Due figure fuori dal tempo, messe vicine, perché entrambi parlano e no urlano, quasi sussurrano e soprattutto usano una parola desueta come rispetto, a cui aggiungono anche relazione.

Tosoni, come sempre introdotto dal board di Fratelli d’Italia composto da Elena Leonardi, Andrea Putzu, Pisana Liberati e Andrea Balestrieri, ha detto poche e chiare cose. Tra cui, due punti del programma: una struttura per il ciclismo dove allenarsi, “dobbiamo valorizzare sempre più il nostro Gran Premio di Capodarco”, e un piano per dare un futuro sicuro all’ex Cops, “che deve diventare il cuore dello sport”.
Per farlo, una cosa è certa: Tosoni può contare sul supporto del Governo. “Questo è il senso della filiera. Non sono qui per le elezioni e poi non mi rivedrete, da quando sono ministro giro in lungo e in largo l’Italia, è una linea chiara della presidente Meloni” spiega Abodi.

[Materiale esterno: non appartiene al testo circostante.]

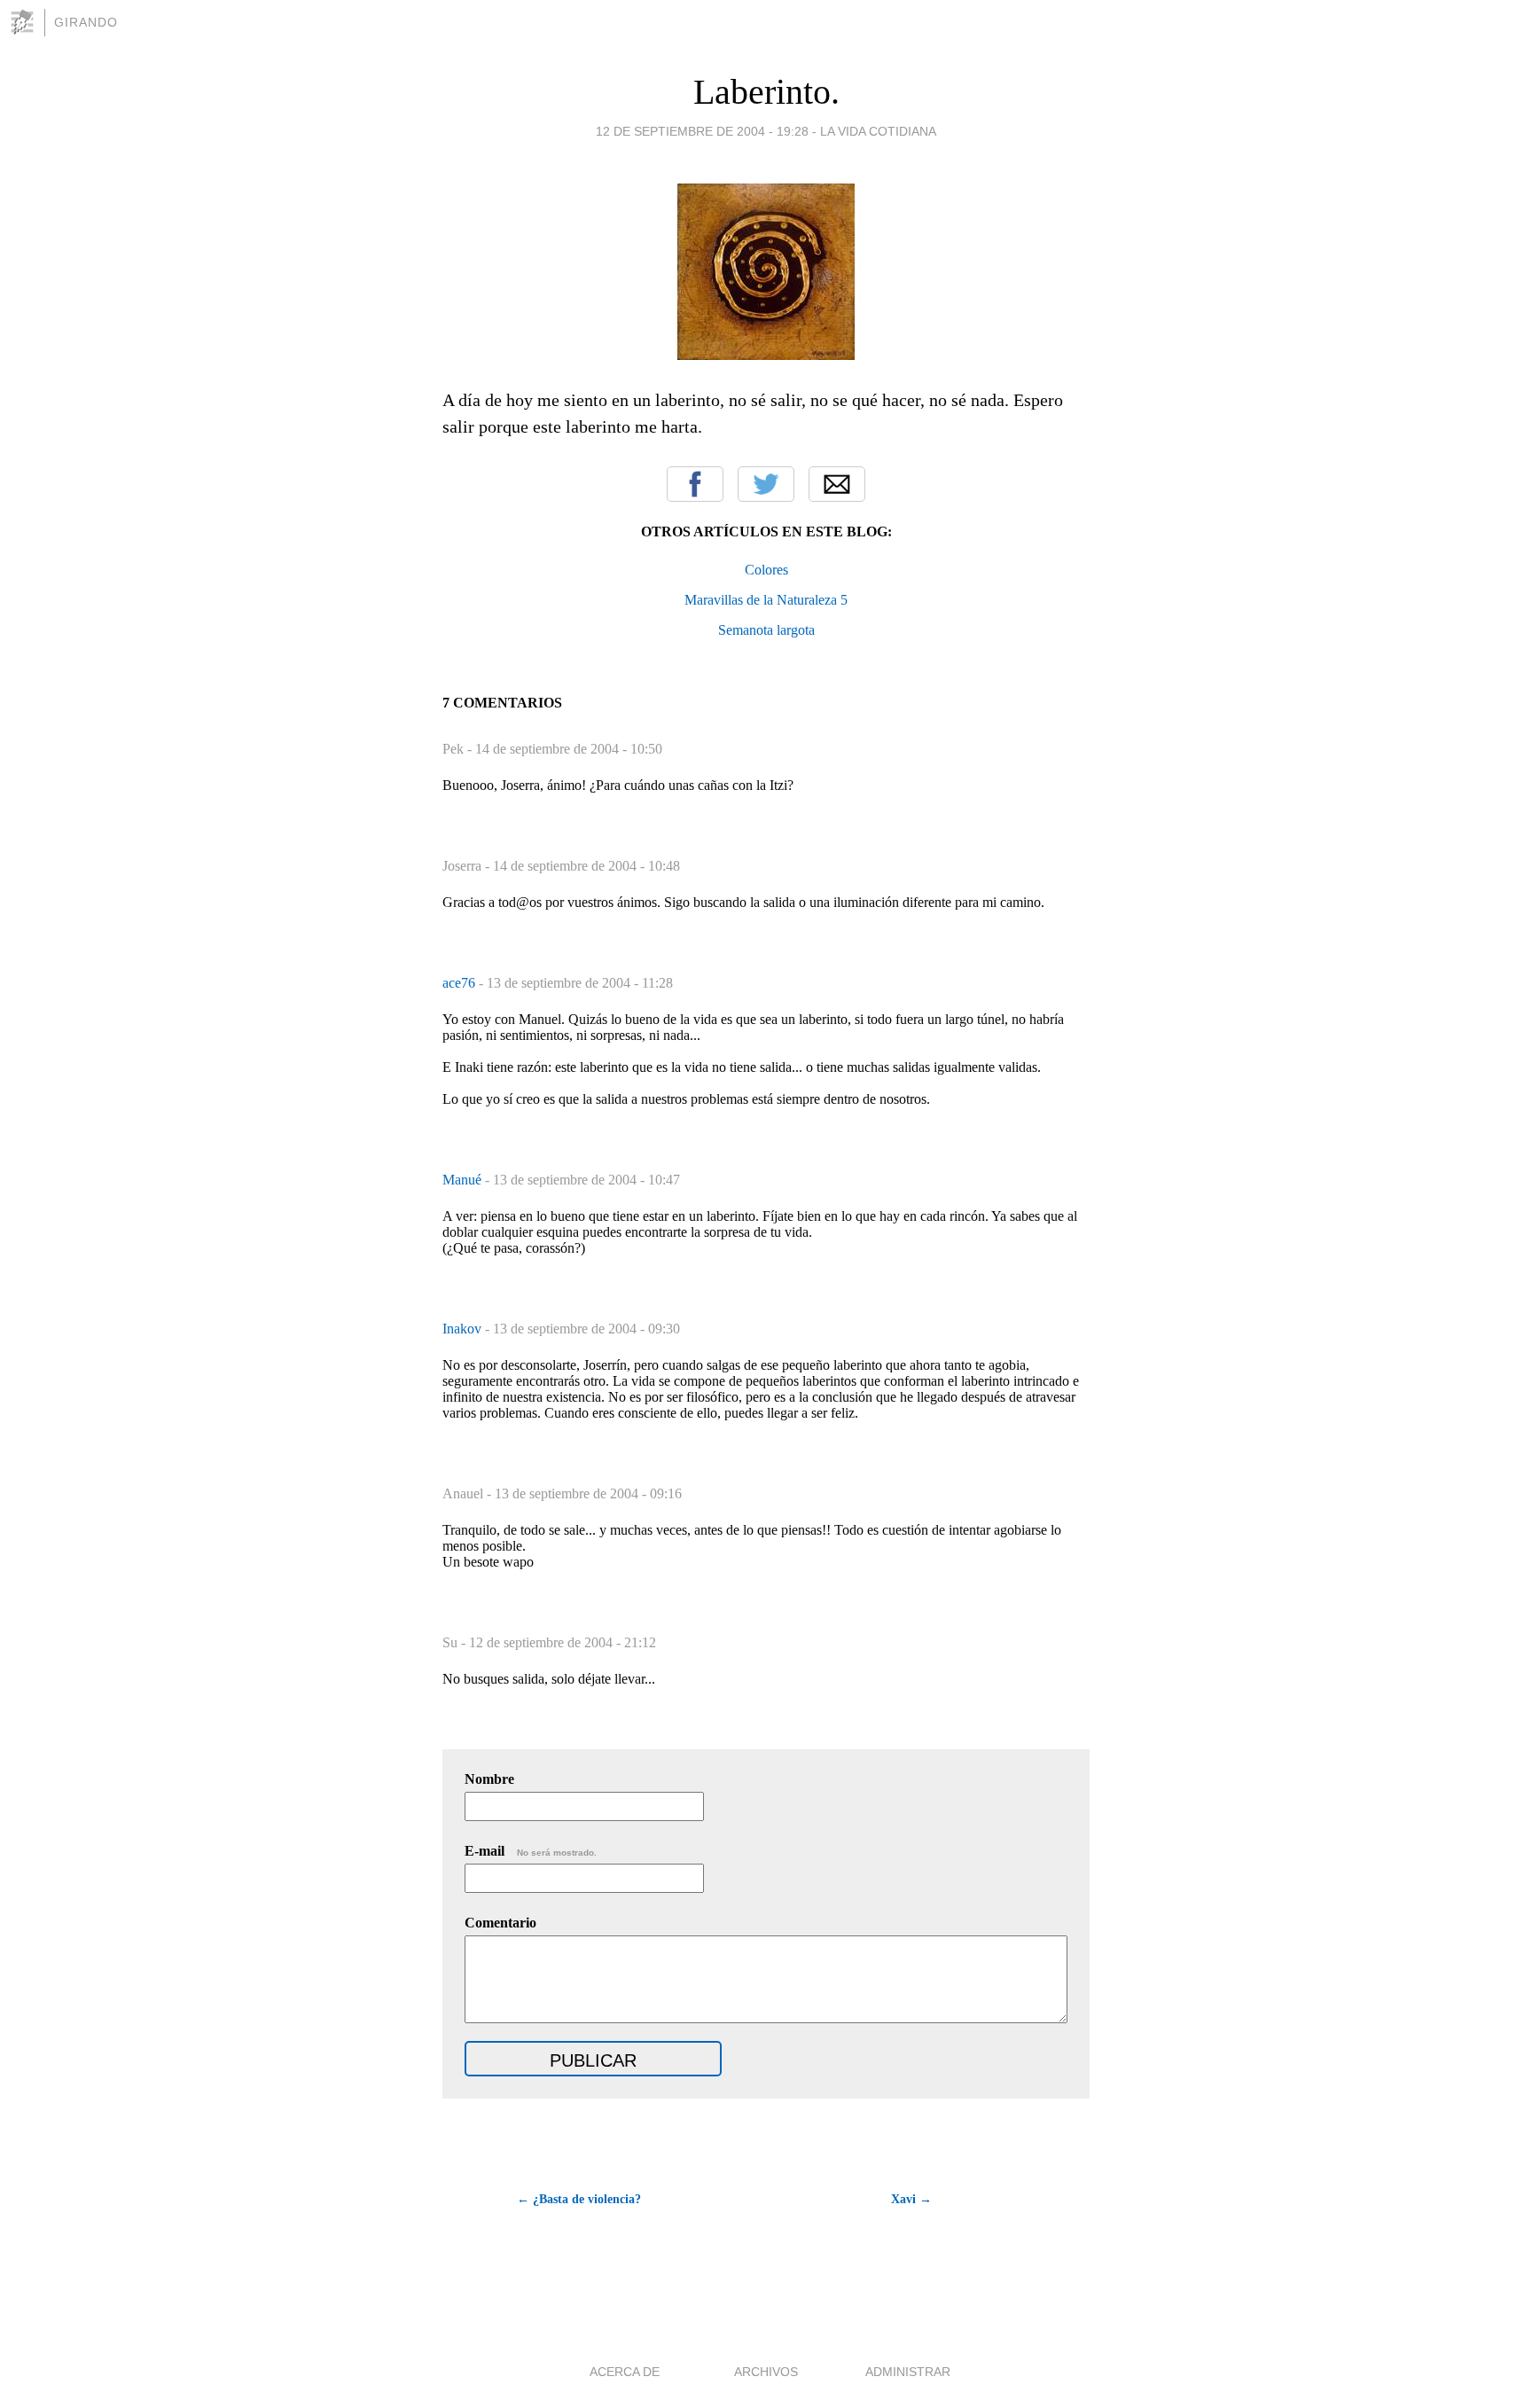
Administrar (907, 2372)
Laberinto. (766, 92)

Che poi aggiunge: “Le Marche sono una regione dal grande potenziale che il presidente Acquaroli sta facendo emergere. Lo stesso avverrà a Fermo con Tosoni, non ho dubbi. Al Governo il compito di lavorare con responsabilità, valorizzando i progetti che meritano”.
Un sistema che poco prima aveva ricordato Putzu: “Abodi non premia il colore, premia le idee e i progetti fattibili. Noi ne abbiamo e li realizzeremo dopo aver vinto al ballottaggio”.